▶ EXERCISE OBJECTIVE:
All entries below are to be written out again exactly, but no picture is to be copied.

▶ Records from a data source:
++++++++

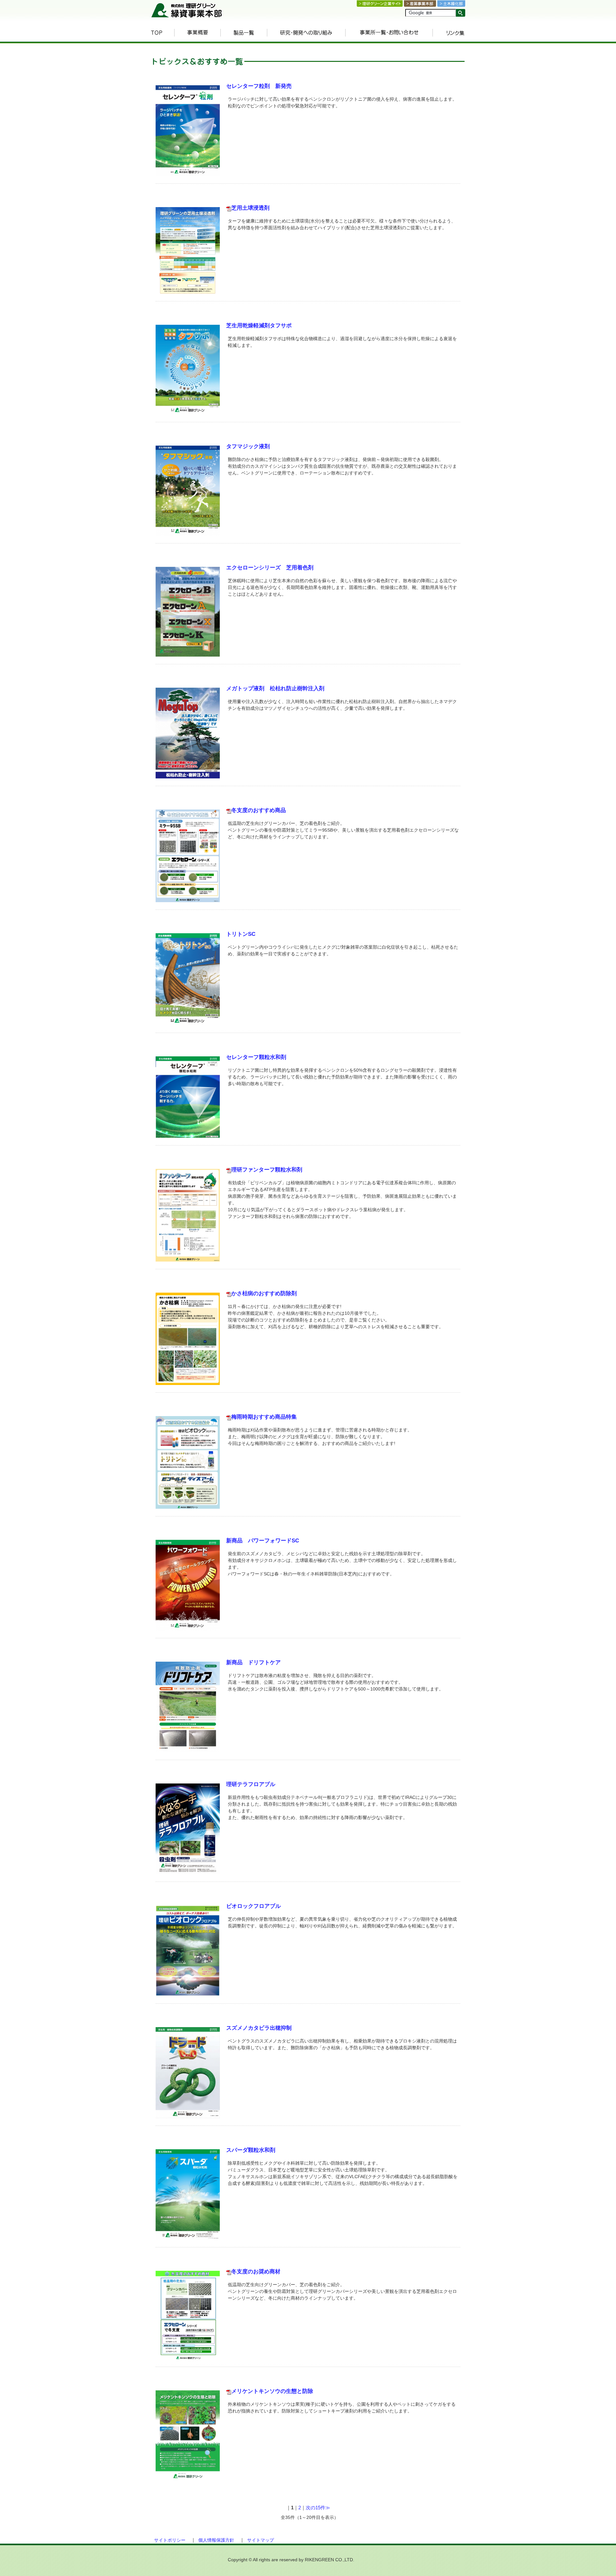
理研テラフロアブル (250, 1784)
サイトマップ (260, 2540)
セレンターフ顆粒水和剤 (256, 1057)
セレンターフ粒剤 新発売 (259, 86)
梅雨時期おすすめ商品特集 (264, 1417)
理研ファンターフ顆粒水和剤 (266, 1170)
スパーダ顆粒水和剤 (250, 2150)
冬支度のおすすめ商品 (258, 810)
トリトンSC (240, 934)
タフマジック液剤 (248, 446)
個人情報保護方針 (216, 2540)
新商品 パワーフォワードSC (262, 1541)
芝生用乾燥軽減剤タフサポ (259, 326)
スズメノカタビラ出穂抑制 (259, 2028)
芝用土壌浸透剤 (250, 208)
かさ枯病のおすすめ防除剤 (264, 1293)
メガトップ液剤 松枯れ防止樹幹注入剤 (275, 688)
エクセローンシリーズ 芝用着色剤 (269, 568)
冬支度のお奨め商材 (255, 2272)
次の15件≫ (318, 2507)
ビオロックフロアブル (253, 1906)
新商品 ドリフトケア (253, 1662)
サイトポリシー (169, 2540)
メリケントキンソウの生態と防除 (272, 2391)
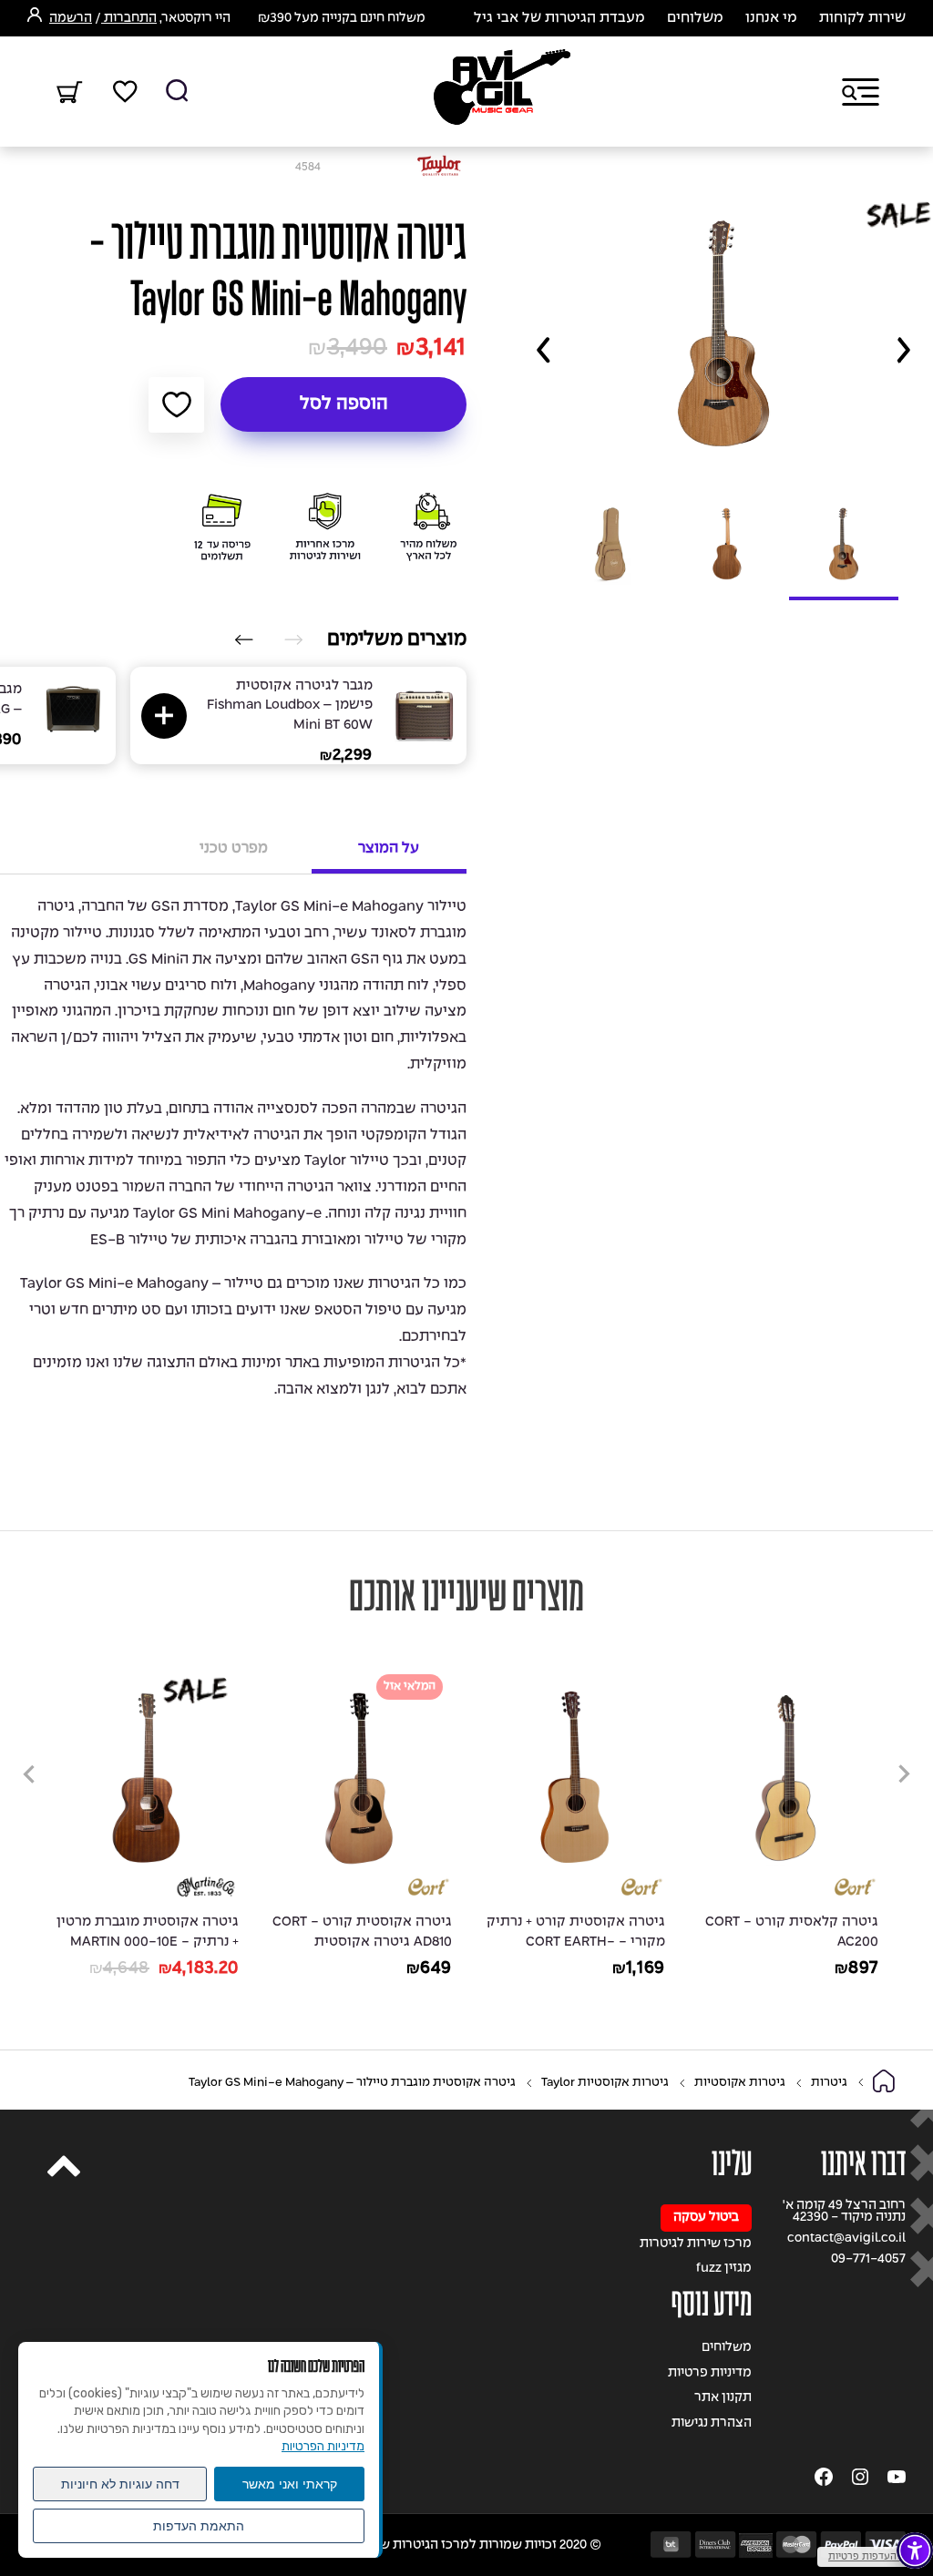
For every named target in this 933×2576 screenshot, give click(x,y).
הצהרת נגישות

++++++++

▶ WRITTEN ANSWER:
理研テラフロアブル (250, 1784)
サイトマップ (260, 2540)
セレンターフ顆粒水和剤 (256, 1057)
セレンターフ粒剤 新発売 (259, 86)
梅雨時期おすすめ商品特集 (264, 1417)
理研ファンターフ顆粒水和剤 (266, 1170)
スパーダ顆粒水和剤 (250, 2150)
冬支度のおすすめ商品 (258, 810)
トリトンSC (240, 934)
タフマジック液剤 (248, 446)
個人情報保護方針 (216, 2540)
新商品 パワーフォワードSC (262, 1541)
芝生用乾燥軽減剤タフサポ (259, 326)
スズメノカタビラ出穂抑制 (259, 2028)
芝用土壌浸透剤 (250, 208)
かさ枯病のおすすめ防除剤 (264, 1293)
メガトップ液剤 松枯れ防止樹幹注入剤 (275, 688)
エクセローンシリーズ 芝用着色剤 (269, 568)
冬支度のお奨め商材 (255, 2272)
次の15件≫ (318, 2507)
ビオロックフロアブル (253, 1906)
新商品 ドリフトケア (253, 1662)
サイトポリシー (169, 2540)
メリケントキンソウの生態と防除 (272, 2391)
For every named target in this 933×2576 screenshot, give click(x,y).
הצהרת נגישות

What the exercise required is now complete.